BlogYayınlar

‘’ÇÖZÜM SÜRECİ’’NDEKİ BELİRSİZLİK DEVAM EDİYOR

Bu sütunda konu hakkında en son yazdığım ‘’Çözüm Süreci’ndeki Belirsizlikler’’ başlıklı yazının üzerinden bir buçuk ay kadar bir süre geçmesine rağmen orada bahsettiğim belirsizlik halâ ortadan kalkmış değil. Hatta kalkmadığı gibi, daha da artmış görünüyor.

Bu meselenin şimdilik kendisine havale edilmiş göründüğü ‘’Millî Dayanışma, Kardeşlik ve Demokrasi Komisyonu’’ adlı iştişarî nitelikteki Meclis Komisyonu bugüne kadar 13 toplantı yaptı. Bu toplantılarda toplumda kanaat önderi konumunda olan ve siyasî olarak seçilmiş muhtelif sivil veya yarı-sivil kişi ve kuruluşlar ile bazı akademisyenler dinlendi. Medyaya yansıyan haberlerden, Meclis Başkanının başkanlık ettiği bu toplantılardaki tartışmaların ‘’rejim’’ ve AKP-MHP iktidarı açısından sakınca oluşturmayacak şekilde belirli sınırlar için tutulduğu anlaşılmaktadır.

+++

* _Alıştırma görevi A_
Satırlardan "Contact [menuitem] (1018, 739)" içeren satırdan satırların sonuna kadar olan her şeyi JSON dize listesi olarak verin. Her satır bir dize olsun ve boş satırlar atlansın.

+++

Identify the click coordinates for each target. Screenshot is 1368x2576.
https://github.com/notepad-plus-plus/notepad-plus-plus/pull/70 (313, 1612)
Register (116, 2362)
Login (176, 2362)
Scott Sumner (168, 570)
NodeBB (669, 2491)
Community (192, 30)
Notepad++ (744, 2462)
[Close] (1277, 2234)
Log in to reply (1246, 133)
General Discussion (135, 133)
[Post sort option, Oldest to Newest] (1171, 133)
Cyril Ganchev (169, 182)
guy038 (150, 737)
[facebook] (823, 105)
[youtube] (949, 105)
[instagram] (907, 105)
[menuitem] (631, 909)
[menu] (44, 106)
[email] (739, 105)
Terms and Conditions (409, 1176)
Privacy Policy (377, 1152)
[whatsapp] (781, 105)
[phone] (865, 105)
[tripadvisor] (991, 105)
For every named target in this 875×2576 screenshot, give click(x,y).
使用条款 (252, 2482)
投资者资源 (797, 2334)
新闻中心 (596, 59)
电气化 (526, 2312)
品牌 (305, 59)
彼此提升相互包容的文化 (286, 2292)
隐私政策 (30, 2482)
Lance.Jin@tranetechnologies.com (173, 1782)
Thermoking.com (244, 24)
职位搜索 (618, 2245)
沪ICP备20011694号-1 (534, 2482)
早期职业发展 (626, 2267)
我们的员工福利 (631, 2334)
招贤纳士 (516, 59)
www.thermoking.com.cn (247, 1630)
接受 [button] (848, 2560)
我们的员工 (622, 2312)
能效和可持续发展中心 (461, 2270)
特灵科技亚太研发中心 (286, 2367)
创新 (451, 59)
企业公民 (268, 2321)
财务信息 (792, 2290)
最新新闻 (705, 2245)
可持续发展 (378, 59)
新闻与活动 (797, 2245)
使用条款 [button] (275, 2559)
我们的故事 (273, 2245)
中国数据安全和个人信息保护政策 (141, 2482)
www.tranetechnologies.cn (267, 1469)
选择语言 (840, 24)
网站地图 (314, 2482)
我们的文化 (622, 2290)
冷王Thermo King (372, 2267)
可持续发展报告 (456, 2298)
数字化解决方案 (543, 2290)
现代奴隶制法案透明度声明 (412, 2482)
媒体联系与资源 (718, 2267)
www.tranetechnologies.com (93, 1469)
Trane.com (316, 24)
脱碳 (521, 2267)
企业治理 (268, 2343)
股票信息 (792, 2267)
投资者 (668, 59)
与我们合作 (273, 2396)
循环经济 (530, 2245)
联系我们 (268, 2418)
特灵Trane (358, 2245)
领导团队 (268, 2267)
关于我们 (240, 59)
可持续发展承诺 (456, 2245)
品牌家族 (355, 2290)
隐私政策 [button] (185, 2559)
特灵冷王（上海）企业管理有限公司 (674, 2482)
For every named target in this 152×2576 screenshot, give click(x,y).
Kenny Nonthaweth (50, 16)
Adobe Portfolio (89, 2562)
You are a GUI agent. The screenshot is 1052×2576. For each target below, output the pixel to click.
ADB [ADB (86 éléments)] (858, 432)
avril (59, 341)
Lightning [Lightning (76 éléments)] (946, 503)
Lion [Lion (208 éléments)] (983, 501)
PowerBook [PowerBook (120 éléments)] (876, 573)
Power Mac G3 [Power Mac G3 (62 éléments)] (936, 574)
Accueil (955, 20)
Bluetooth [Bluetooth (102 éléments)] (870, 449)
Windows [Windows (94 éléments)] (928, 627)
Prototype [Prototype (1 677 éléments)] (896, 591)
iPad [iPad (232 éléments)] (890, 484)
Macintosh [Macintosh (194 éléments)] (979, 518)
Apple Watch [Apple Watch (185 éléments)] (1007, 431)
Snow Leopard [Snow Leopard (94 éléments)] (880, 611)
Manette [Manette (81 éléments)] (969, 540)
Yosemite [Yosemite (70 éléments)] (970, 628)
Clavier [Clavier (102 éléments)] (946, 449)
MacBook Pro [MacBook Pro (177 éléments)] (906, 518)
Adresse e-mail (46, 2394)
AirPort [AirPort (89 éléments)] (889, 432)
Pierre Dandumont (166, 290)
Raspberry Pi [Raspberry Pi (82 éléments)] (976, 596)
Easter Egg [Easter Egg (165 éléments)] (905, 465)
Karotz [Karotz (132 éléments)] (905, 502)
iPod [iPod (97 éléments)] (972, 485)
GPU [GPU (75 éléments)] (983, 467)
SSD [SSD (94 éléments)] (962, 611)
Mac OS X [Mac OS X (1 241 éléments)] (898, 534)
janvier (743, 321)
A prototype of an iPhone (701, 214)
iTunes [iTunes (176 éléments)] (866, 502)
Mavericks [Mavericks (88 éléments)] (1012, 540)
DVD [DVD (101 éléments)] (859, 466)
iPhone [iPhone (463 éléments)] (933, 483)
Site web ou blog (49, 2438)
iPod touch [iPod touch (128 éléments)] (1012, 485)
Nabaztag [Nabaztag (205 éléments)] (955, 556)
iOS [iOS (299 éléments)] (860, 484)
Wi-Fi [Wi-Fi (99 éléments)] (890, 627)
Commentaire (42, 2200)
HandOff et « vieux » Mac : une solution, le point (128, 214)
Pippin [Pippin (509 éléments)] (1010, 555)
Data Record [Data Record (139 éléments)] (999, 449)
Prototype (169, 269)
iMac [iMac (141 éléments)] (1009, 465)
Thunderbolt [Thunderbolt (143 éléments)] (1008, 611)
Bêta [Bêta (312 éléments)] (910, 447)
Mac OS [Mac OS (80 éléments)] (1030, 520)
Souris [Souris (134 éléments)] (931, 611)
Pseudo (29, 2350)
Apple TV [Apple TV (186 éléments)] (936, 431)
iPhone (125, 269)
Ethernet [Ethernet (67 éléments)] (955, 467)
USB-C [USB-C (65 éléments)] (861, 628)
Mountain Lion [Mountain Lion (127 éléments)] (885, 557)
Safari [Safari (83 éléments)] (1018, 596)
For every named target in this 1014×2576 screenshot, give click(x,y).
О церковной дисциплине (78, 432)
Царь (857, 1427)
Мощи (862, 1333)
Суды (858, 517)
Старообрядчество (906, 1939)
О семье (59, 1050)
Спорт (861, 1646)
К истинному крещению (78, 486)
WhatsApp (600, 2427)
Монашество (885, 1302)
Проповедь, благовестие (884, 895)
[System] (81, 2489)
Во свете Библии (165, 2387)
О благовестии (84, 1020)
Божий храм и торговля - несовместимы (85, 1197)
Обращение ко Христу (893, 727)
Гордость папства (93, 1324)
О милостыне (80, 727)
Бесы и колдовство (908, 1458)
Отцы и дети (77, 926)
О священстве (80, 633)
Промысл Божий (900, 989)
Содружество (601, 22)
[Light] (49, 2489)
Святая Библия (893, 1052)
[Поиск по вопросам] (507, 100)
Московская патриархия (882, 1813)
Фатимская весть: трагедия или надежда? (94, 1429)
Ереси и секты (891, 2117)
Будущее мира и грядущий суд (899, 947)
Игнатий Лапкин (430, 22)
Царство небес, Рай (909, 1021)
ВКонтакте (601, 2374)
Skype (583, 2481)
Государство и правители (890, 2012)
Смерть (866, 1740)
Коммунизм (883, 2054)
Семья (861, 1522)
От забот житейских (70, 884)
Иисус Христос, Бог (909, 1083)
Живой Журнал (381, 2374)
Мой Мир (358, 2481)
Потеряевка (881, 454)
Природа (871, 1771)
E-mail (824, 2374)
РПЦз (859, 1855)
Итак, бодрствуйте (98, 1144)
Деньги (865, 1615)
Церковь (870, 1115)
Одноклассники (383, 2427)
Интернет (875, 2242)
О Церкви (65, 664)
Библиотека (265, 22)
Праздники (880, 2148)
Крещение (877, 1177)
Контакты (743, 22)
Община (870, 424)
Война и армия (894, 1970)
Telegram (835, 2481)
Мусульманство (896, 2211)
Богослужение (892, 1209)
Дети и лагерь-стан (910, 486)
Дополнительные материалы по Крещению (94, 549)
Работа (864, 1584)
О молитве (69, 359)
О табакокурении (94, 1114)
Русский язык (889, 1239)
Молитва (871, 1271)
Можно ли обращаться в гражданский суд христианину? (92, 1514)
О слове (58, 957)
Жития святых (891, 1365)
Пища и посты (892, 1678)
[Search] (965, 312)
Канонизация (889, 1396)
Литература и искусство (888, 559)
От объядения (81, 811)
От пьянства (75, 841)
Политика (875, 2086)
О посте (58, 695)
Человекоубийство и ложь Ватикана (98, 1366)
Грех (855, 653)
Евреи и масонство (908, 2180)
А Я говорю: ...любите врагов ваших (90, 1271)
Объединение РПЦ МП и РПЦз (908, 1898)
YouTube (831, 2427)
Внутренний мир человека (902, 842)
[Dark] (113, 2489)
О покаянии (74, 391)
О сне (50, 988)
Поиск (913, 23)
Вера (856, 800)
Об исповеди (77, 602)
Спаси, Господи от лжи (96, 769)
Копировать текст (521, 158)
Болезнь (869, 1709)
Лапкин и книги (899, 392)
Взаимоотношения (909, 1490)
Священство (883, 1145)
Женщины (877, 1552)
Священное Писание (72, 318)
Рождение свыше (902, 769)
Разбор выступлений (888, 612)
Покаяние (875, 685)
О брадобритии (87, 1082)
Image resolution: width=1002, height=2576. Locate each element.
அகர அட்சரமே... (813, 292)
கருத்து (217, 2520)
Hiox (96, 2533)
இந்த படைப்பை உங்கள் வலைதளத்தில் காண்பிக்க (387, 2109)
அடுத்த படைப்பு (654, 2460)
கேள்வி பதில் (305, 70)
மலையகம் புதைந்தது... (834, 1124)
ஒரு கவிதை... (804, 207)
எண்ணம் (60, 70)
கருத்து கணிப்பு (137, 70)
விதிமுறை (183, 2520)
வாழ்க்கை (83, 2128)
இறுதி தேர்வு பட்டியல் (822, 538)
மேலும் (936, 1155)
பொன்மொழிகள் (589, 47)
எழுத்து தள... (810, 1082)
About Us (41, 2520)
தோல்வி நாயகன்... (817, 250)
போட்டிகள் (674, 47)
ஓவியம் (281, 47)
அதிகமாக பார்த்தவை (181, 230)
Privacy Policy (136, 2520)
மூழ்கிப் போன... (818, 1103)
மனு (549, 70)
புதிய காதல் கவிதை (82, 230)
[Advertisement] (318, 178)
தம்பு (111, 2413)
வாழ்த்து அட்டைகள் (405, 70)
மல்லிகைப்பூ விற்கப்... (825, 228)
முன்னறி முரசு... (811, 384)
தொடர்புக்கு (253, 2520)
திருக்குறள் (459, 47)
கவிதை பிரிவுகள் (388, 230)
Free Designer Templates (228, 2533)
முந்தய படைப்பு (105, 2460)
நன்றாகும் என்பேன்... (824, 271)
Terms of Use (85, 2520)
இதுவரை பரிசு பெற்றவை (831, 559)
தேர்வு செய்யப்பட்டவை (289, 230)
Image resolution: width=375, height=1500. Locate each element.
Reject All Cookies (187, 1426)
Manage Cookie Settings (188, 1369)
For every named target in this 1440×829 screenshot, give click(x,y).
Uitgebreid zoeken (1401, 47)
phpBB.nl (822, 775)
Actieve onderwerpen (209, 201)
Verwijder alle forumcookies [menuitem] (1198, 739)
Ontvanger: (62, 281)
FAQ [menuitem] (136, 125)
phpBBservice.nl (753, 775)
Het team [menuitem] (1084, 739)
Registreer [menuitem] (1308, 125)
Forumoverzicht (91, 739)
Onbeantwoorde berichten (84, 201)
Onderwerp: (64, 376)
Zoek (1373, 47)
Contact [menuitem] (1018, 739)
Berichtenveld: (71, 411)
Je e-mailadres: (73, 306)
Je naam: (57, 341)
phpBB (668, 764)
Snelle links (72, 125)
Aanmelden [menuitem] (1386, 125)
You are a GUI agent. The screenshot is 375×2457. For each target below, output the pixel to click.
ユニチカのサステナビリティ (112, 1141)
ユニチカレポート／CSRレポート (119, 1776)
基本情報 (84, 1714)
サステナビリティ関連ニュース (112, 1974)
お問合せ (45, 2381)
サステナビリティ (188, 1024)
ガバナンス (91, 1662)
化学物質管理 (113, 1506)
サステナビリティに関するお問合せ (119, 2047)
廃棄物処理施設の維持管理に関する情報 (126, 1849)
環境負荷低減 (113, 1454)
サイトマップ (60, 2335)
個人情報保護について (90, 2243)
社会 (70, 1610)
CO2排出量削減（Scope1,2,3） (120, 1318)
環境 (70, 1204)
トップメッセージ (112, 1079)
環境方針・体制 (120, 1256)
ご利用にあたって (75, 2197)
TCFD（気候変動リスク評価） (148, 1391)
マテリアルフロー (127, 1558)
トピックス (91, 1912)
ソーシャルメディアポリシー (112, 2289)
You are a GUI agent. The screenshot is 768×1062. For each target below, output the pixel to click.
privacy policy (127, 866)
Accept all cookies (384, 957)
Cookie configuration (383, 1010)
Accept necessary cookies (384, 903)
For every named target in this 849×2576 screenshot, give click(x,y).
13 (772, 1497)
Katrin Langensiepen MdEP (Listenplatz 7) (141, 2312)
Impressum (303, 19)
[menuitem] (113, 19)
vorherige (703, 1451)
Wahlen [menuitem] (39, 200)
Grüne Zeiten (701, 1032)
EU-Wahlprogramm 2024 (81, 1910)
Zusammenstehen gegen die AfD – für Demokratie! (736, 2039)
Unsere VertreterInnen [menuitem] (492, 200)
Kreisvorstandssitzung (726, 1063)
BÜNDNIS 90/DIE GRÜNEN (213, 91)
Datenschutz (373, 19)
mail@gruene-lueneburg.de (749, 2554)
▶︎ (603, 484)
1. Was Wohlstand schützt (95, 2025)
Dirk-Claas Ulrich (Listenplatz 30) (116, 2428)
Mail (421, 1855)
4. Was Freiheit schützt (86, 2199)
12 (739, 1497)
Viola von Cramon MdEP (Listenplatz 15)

+++

* _Alıştırma görevi B_
Çözüm süreci yazısını baştan sona aynen kopyalayın.

* _Görev yanıtı A_
[
  "Contact [menuitem] (1018, 739)",
  "Berichtenveld: (71, 411)",
  "Je e-mailadres: (73, 306)",
  "Je naam: (57, 341)",
  "phpBB (668, 764)",
  "Snelle links (72, 125)",
  "Aanmelden [menuitem] (1386, 125)",
  "You are a GUI agent. The screenshot is 375×2457. For each target below, output the pixel to click.",
  "ユニチカのサステナビリティ (112, 1141)",
  "ユニチカレポート／CSRレポート (119, 1776)",
  "基本情報 (84, 1714)",
  "サステナビリティ関連ニュース (112, 1974)",
  "お問合せ (45, 2381)",
  "サステナビリティ (188, 1024)",
  "ガバナンス (91, 1662)",
  "化学物質管理 (113, 1506)",
  "サステナビリティに関するお問合せ (119, 2047)",
  "廃棄物処理施設の維持管理に関する情報 (126, 1849)",
  "環境負荷低減 (113, 1454)",
  "サイトマップ (60, 2335)",
  "個人情報保護について (90, 2243)",
  "社会 (70, 1610)",
  "CO2排出量削減（Scope1,2,3） (120, 1318)",
  "環境 (70, 1204)",
  "トップメッセージ (112, 1079)",
  "環境方針・体制 (120, 1256)",
  "ご利用にあたって (75, 2197)",
  "TCFD（気候変動リスク評価） (148, 1391)",
  "マテリアルフロー (127, 1558)",
  "トピックス (91, 1912)",
  "ソーシャルメディアポリシー (112, 2289)",
  "You are a GUI agent. The screenshot is 768×1062. For each target below, output the pixel to click.",
  "privacy policy (127, 866)",
  "Accept all cookies (384, 957)",
  "Cookie configuration (383, 1010)",
  "Accept necessary cookies (384, 903)",
  "For every named target in this 849×2576 screenshot, give click(x,y).",
  "13 (772, 1497)",
  "Katrin Langensiepen MdEP (Listenplatz 7) (141, 2312)",
  "Impressum (303, 19)",
  "[menuitem] (113, 19)",
  "vorherige (703, 1451)",
  "Wahlen [menuitem] (39, 200)",
  "Grüne Zeiten (701, 1032)",
  "EU-Wahlprogramm 2024 (81, 1910)",
  "Zusammenstehen gegen die AfD – für Demokratie! (736, 2039)",
  "Unsere VertreterInnen [menuitem] (492, 200)",
  "Kreisvorstandssitzung (726, 1063)",
  "BÜNDNIS 90/DIE GRÜNEN (213, 91)",
  "Datenschutz (373, 19)",
  "mail@gruene-lueneburg.de (749, 2554)",
  "▶︎ (603, 484)",
  "1. Was Wohlstand schützt (95, 2025)",
  "Dirk-Claas Ulrich (Listenplatz 30) (116, 2428)",
  "Mail (421, 1855)",
  "4. Was Freiheit schützt (86, 2199)",
  "12 (739, 1497)",
  "Viola von Cramon MdEP (Listenplatz 15)"
]

* _Görev yanıtı B_
BlogYayınlar

‘’ÇÖZÜM SÜRECİ’’NDEKİ BELİRSİZLİK DEVAM EDİYOR

Bu sütunda konu hakkında en son yazdığım ‘’Çözüm Süreci’ndeki Belirsizlikler’’ başlıklı yazının üzerinden bir buçuk ay kadar bir süre geçmesine rağmen orada bahsettiğim belirsizlik halâ ortadan kalkmış değil. Hatta kalkmadığı gibi, daha da artmış görünüyor.

Bu meselenin şimdilik kendisine havale edilmiş göründüğü ‘’Millî Dayanışma, Kardeşlik ve Demokrasi Komisyonu’’ adlı iştişarî nitelikteki Meclis Komisyonu bugüne kadar 13 toplantı yaptı. Bu toplantılarda toplumda kanaat önderi konumunda olan ve siyasî olarak seçilmiş muhtelif sivil veya yarı-sivil kişi ve kuruluşlar ile bazı akademisyenler dinlendi. Medyaya yansıyan haberlerden, Meclis Başkanının başkanlık ettiği bu toplantılardaki tartışmaların ‘’rejim’’ ve AKP-MHP iktidarı açısından sakınca oluşturmayacak şekilde belirli sınırlar için tutulduğu anlaşılmaktadır.